> **Task set**
• 1. Write out every import statement in the decision tree notebook's code, leaving out any that are commented out.
• 2. According to the decision tree notebook, what minimum accuracy score must the model reach on the test set?

-- Begin Selection --

# Experiments with Decision Trees

**Task**

Try various settings for decision tree training. You'll need to achieve an accuracy score of at least 0.86 on the test set.

Spoiler alert: You can do better if you dare to!

Write the code in Practicum's JupyterHub as was explained in the previous lesson. The path to the data file is /datasets/train_data_us.csv. Or you can download the dataset and try to train the model locally on your machine (not recommended). Then upload the trained model here and test it.

In [4]:
import pandas as pd
import sklearn
import joblib

# import decision tree from the sklearn library
from sklearn.tree import DecisionTreeClassifier

# import from the library
from joblib import dump

# train model (like before)
try:
    df = pd.read_csv('https://code.s3.yandex.net/datasets/train_data_us.csv')
except:
    df = pd.read_csv('C:/Users/hotty/Desktop/Practicum by Yandex/5. Introduction to Machine Learning/train_data_us.csv')
print('Data has been read correctly!')

df.loc[df['last_price'] > 113000, 'price_class'] = 1
df.loc[df['last_price'] <= 113000, 'price_class'] = 0

# store features in seperate variables
features = df.drop(['last_price', 'price_class'], axis=1)
target = df['price_class']

# create an empty model and assign it to a variable
# train a model by calling the fit() method
model = DecisionTreeClassifier(random_state=12345, max_depth=5)
model.fit(features, target)

# save model 
# first argument is model 
# second argument is path to file 
joblib.dump(model, 'model.joblib')

Data has been read correctly!


['model.joblib']

# Test Dataset

In [5]:
test_df = pd.read_csv('https://code.s3.yandex.net/datasets/test_data_us.csv')

test_df.loc[test_df['last_price'] > 113000, 'price_class'] = 1
test_df.loc[test_df['last_price'] <= 113000, 'price_class'] = 0

test_features = test_df.drop(['last_price', 'price_class'], axis=1)
test_target = test_df['price_class']
test_predictions = model.predict(test_features)

def error_count(answers, predictions):
    count = 0
    for i in range(len(answers)):
        if answers[i] != predictions[i]:
            count += 1
    return count

# determine accuracy
def accuracy(answers, predictions):
    correct = 0
    for i in range(len(answers)):
        if answers[i] == predictions[i]:
            correct += 1
    return correct / len(answers)

print('Accuracy:', accuracy(test_target, test_predictions))

Accuracy: 0.8904320987654321


You can open and run the model using the `load` function. The review code in the training platform will do it for you.

In [6]:
#import joblib

# the argument is a path to the file 
# the return value is the model 
model = joblib.load('model.joblib')

# ...
# testing the model
# ...

-- End Selection --
-- Begin Data section --

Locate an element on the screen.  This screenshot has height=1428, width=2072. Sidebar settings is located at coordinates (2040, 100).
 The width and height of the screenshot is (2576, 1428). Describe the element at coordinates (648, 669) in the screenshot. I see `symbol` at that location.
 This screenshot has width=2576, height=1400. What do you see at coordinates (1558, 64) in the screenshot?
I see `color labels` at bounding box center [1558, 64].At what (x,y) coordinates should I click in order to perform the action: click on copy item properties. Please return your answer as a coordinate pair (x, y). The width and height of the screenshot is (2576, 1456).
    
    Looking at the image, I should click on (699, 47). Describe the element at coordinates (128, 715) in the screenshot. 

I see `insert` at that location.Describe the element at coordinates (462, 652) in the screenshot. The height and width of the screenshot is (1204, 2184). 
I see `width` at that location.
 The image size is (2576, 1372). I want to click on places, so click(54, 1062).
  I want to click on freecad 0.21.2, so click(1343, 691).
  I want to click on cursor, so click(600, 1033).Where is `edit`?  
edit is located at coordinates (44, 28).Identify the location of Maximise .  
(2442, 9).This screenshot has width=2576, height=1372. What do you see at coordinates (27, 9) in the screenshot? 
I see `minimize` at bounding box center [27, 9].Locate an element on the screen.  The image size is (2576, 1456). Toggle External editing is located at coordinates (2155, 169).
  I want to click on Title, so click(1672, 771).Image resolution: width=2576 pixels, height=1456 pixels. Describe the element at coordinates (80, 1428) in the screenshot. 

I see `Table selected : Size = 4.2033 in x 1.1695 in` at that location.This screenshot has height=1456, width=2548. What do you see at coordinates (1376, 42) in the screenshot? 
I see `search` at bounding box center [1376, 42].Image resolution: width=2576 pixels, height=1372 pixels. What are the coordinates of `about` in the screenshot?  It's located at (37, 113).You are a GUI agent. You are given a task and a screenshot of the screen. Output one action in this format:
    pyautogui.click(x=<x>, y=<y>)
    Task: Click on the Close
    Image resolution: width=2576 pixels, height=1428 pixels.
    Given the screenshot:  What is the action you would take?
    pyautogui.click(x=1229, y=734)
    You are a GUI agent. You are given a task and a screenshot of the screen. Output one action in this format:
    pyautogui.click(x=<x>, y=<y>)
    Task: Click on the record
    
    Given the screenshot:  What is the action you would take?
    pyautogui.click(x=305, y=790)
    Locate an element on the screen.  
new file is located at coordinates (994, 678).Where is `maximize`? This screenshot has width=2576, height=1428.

-- End Data section --

> **Responses to the exercise**
• 1.
import pandas as pd
import sklearn
import joblib
from sklearn.tree import DecisionTreeClassifier
from joblib import dump

• 2. At least 0.86.